Growing up you may have been told that ideas are simply copied from one entity to another, piggy-backed and emulated. Well, someone at some point had to concoct the original idea — an idea that was then blended with other notions floating around. If you’re familiar with some of the buzzwords being used on the internets, a popular one is “mashup.”
Mashups are, as the name suggests, a compilation of several services. One example is mixing the “for rent” section in Craig’s List with Google Maps, to see the exact location of the domicile. Another is correlating the Chicago criminal record reports with Google Maps to see where the worst crime rates are neighborhood to neighborhood. And the list of such creative mashups grows each day.

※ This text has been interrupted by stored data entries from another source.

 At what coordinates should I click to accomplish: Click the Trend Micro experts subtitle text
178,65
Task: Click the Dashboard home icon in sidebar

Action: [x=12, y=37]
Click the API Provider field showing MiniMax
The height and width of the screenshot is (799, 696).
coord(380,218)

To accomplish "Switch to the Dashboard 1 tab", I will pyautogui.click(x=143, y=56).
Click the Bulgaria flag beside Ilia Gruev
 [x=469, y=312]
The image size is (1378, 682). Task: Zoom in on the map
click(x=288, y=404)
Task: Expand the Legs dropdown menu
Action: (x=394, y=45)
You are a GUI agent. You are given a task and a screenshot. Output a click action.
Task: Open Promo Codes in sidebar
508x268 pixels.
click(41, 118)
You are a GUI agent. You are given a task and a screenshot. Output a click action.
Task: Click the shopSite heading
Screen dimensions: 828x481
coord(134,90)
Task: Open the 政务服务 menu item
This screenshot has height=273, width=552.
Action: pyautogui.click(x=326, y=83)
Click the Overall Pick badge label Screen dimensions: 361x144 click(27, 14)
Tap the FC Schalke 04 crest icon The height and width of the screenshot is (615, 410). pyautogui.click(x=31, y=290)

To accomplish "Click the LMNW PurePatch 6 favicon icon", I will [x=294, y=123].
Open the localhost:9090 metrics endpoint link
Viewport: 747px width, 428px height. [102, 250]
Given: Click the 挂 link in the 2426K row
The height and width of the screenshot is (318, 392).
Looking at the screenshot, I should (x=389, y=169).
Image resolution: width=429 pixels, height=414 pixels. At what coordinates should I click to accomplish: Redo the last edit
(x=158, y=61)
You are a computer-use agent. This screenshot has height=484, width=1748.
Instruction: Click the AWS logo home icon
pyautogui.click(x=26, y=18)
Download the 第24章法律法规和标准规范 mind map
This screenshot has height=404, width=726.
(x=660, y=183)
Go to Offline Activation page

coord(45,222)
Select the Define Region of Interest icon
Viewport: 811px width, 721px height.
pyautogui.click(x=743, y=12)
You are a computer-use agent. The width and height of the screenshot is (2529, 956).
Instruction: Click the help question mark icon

Fortunately for humanity, our API for developing new habits, customs, routines and most importantly, language is relatively robust. In fact, the English language is itself a mashup of foreign ideas, norms, customs and the like.
In today’s edition of the NY Times Magazine, author Kevin Kelly discusses the brave new world of digitizing libraries: Scan This Book. Among the thought provoking numbers he throws around is one passage detailing the breadth of information that humanity has created over the millenia (note: last year Eric Schmidt suggested that at current rates, it would take hundreds of years to catalog and index the following):
From the days of Sumerian clay tablets till now, humans have “published” at least 32 million books, 750 million articles and essays, 25 million songs, 500 million images, 500,000 movies, 3 million videos, TV shows and short films and 100 billion public Web pages. All this material is currently contained in all the libraries and archives of the world. When fully digitized, the whole lot could be compressed (at current technological rates) onto 50 petabyte hard disks.
While that certainly is quite a mouthful to chew, one Chinese-based firm called Superstar is leading the blitzkrieg with business acumen:
Superstar sells copies of books it scans back to the same university libraries it scans from. A university can expand a typical 60,000-volume library into a 1.3 million-volume one overnight. At about 50 cents per digital book acquired, it’s a cheap way for a library to increase its collection.
Innovative. Be sure to read the whole article, which is chalked full of interesting stories like that.
Addendum: ProgrammableWeb.com keeps track of the latest and greatest Mashups and APIs under development.